== Materials provided ==
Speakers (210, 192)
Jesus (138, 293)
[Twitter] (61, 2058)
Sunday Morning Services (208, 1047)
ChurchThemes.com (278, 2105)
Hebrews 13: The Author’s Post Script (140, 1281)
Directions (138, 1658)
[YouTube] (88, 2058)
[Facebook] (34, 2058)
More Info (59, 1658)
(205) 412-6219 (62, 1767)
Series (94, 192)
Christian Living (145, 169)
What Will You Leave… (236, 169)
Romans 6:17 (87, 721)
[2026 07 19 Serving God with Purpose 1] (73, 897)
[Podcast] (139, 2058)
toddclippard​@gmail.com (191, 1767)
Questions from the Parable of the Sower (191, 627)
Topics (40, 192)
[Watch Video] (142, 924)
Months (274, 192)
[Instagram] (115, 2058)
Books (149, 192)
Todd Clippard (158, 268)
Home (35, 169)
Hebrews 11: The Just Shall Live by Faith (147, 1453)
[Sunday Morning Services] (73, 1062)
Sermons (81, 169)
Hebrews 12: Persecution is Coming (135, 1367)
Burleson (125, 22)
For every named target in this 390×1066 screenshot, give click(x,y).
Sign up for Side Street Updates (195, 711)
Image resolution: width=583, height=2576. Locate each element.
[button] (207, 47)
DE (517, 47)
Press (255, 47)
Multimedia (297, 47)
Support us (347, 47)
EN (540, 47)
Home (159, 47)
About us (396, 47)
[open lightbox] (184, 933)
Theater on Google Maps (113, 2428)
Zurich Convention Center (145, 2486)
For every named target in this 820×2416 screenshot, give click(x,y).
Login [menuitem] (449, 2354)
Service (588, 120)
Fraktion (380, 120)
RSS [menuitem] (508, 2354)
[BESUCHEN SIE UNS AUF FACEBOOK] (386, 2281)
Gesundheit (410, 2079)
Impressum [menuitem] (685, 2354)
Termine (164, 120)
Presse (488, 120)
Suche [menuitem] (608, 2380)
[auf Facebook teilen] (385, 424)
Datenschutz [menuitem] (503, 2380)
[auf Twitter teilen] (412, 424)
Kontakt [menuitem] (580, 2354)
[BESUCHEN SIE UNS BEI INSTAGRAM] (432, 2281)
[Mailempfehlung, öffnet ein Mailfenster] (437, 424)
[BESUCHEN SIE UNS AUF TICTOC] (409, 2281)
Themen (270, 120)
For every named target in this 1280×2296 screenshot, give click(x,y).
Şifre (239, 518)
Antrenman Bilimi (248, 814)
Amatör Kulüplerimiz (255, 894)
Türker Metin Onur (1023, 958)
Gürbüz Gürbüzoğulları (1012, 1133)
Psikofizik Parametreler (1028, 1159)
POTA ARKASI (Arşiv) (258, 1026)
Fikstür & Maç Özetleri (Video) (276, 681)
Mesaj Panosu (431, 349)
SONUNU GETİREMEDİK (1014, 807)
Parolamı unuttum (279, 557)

== Exercise directions ==
Your task is to list each line of the records with the word "screenshot".

== Expected answer ==
For every named target in this 390×1066 screenshot, give click(x,y).
For every named target in this 820×2416 screenshot, give click(x,y).
For every named target in this 1280×2296 screenshot, give click(x,y).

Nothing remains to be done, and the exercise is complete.